Over on my other desk, I...
Upgraded to an eBay'd 4-port VGA/USB KVM and a USB4VC so I can make use of the Matias Tactile Pro and I-don't-need-this-Pi3B-anymore that I got for Christmas to make learning classic Mac OS programming as pleasant as possible without making the Win98SE experience less pleasant:
(Speaking of VGA, can anyone recommend a good source for low-SNR VGA cables? I think I used my only ones decent enough for 1280x1024 KVM use on this desk.)
It's not visible at that resolution, but I've printed out custom label stickers for the power center's switches.

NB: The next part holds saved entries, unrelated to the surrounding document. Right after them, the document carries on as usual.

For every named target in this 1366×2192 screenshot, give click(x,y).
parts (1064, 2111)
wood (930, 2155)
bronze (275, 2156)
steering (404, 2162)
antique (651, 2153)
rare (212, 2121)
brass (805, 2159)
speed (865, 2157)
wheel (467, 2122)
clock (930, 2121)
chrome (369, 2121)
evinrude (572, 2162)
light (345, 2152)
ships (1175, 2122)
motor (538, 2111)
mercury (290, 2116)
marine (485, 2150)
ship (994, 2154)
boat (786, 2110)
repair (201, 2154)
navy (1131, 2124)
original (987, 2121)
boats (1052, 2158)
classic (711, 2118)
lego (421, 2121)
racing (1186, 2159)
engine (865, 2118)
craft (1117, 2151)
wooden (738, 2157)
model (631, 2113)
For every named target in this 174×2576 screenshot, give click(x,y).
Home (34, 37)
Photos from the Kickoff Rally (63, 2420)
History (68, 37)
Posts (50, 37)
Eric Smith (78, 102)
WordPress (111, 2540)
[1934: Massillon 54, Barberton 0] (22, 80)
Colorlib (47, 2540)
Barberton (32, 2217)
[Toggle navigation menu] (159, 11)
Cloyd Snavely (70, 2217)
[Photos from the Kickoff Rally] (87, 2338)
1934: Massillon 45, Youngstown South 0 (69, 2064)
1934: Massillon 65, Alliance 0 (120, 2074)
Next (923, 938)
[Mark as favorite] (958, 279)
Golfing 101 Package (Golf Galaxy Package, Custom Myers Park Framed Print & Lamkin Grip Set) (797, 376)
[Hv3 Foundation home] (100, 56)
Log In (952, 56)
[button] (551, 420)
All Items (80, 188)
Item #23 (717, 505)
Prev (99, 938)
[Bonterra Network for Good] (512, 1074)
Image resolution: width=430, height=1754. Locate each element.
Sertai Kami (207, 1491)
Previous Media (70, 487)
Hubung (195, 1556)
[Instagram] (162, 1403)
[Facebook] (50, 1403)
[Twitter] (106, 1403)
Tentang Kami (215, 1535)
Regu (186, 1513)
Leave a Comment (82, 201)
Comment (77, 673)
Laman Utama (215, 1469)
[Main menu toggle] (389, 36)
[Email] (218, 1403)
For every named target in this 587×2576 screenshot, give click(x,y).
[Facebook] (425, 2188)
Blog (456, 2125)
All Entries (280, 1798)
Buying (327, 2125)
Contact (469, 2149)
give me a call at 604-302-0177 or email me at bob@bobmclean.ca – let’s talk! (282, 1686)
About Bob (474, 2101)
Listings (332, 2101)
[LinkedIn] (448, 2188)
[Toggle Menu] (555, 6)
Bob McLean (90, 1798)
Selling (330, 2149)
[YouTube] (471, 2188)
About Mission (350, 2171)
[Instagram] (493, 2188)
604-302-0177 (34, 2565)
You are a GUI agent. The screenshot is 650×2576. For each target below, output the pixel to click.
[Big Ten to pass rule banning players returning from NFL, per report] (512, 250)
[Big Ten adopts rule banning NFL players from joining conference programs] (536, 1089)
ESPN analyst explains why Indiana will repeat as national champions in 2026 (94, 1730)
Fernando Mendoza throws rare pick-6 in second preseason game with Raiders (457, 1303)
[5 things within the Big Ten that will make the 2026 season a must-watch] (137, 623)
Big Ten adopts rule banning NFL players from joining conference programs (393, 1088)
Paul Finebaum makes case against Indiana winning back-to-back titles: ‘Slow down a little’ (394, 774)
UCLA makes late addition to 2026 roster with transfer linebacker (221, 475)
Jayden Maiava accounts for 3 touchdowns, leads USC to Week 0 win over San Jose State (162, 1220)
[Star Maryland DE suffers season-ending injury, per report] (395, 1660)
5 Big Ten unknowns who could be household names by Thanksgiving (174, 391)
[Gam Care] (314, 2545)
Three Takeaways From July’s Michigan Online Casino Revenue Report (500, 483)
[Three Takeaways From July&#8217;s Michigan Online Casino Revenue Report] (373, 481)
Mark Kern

If anyone can suggest an ATX PSU with high-quality electronics that I can use with those G4 Quicksilver adapter cables without need to modify the back of the case, that'd be greatly appreciated. Once that's done, I have plans to switch in a Noctua case and CPU fan.
(Also, received that 2009 polycarbonate macbook sitting on the G4 as a hand-me-down a couple of days ago. Buffed with toothpaste and then IPA to clean out the dirt visible in the case scratches, laboriously un-detached the edges of the rubber coating on the bottom and I have ordered replacements for the half of the bottom cover screws that are missing. Still need to drop by the local thrift store to pick up a suitably sized laptop bag... hopefully they'll have another Targus.)
Received a 2010 iMac in the same lot as the macbook. Cleaned the coffee out of the multimedia keys and function keys on the Logitech wireless keyboard it came with. Partitioned the hard drive and I'm waiting for the copy of Mac OS X 10.6.3 I eBay'd so I can dual-boot down to something old enough for my needs. Don't have enough leisure budget left for this month to upgrade the RAM on either mac (OWC still sells RAM kits all the way back to SIMMs for beige macs), don't yet feel confident in ordering and using OWC's service kit (suction cups, adhesive strips, etc.) to access and replace the rotating platter hard drive in the iMac, and I still need to figure out how to open the apparently screwless Microsoft wireless mouse without damaging it so I can see whether the scroll wheel functioning as a middle-mouse button but not a scroll wheel is fixable.
(The video I like to use to prevent glossy monitor reflections from showing in photos is a docu/history video named Early CGI Was Horrifying. The frame pictured is at 24:01 and it's from an animation named Polly Gone, to which the narrator says "I gotta ask. Is this a sh*tpost. ...like, the first sh*tpost? ...because it feels like it. It's so far removed from everything else released in this time. [enumerates reasons]")
Cut down, tape-reinforced, re-punched, and rounded some 8.5x11" insertable-tab dividers to make suitably "these don't look home-made" dividers for a high-quality mini-binder that feels maybe 70s or 80s vintage and takes 6x9.5" sheets:
(Not sure what I'll use it for yet, but it just feels so nice in my hands. I'll probably chop down some graph paper to replace the lined paper it came with.)
DeoxIT'd the microswitches on my favourite mouse and installed a replacement scroll wheel with no rubber to swell. (See previous photos.) Also, installed a replacement scroll wheel with un-swelled, un-sticky rubber in its precursor... the still-functional Logitech G3 from 2007. (It's quite viable to go on eBay and purchase replacement Logitech parts by eye when no listings refer to your specific model.)
...oh, and I still need to find time to (carefully) drill new mounting holes in the plastic shell of an mSATA-to-IDE converter so I can replace the dead drive in an old NEC Versa with its specialized housing for user-removable hard drives and see if my sheet metal skills are up to making an expansion slot plate for an IDE-SD adapter based on a template I took from a 3d-printed one I paid too much for.